Apart from ordering the Pakistan government to inform Jadhav — a retired Indian naval officer who has been sentenced to death by a military court on charges of espionage — of his right to have legal counsel, the two-judge bench of Islamabad High Court directed all concerned, including the media, to exercise “utmost care’’ while commenting about the case.

“We expect that the right to a fair trial of Commander Jadhav will be respected and utmost care will be exercised while making statements....,’’ the bench said invoking two Pakistan Supreme Court judgments. Apart from asking the federal government to inform Jadhav of his right to legal counsel to review his death sentence as ordered by the ICJ, the high court also asked the Pakistan government to inform India that it can also make arrangements for legal counsel on his behalf.

Speaking to the media on the court premises, attorney general Khalid Javed Khan said the bench had allowed India to hire a lawyer but “only Pakistani lawyers, those who are entitled to practice in Pakistan will be allowed’’. The Pakistan government had approached the court in July 22 to appoint a lawyer for Jadhav to file a review petition against his death sentence; saying that he had refused to do so and India had avoided the remedy provided by Islamabad to seek review of a military court order through an ordinance.

The court also thought it best to refer the case to a larger bench and appointed three senior advocates as amici curiae to assist the court and also ensure that the ICJ judgment is “effectively implemented’’.

India did not immediately comment on the verdict though New Delhi has earlier been very critical of the manner in which the Pakistan government handled the case; not just the arrest in March 2016 and death sentencing but also after the ICJ verdict when Pakistan scuttled Indian efforts to arrange legal counsel for Jadhav, even a local lawyer.

Earlier, Pakistan foreign minister Shah Mehmood Qureshi, defence minister Pervez Khattak and special assistant to the Prime Minister on national security, Moeed Yusuf, visited Chirikot on the LoC as part of the counter that Islamabad has mounted to India’s celebration of the first anniversary of the constitutional and cartographic ch-anges in Jammu and Kashmir.
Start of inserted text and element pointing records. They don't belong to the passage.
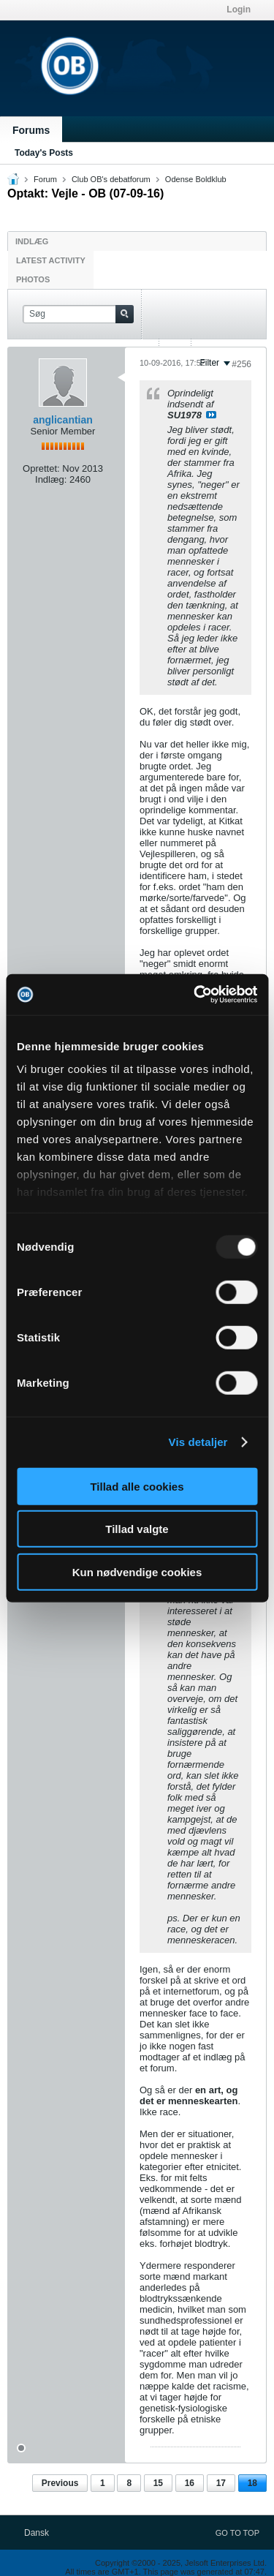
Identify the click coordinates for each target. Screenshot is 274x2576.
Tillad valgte (136, 1529)
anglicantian (63, 420)
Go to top (237, 2532)
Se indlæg (211, 414)
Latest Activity (50, 260)
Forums (31, 130)
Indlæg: (50, 479)
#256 (241, 364)
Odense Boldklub (196, 179)
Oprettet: (41, 468)
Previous (60, 2483)
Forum (45, 179)
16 (189, 2483)
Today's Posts (44, 153)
Addressing a gathering of villagers who live near the LoC, Qureshi sought to link the troubles that India is having with China, Nepal and Iran to the August 5, 2019, decision to change the constitutional arrangement of Jammu and Kashmir and also bifurcate it into two Union Territories. While China and Iran had immediately protested the move, Nepal raised objections only in November after India included three territories it claims in the new map that was brought out to reflect the bifurcation of Jammu and Kashmir.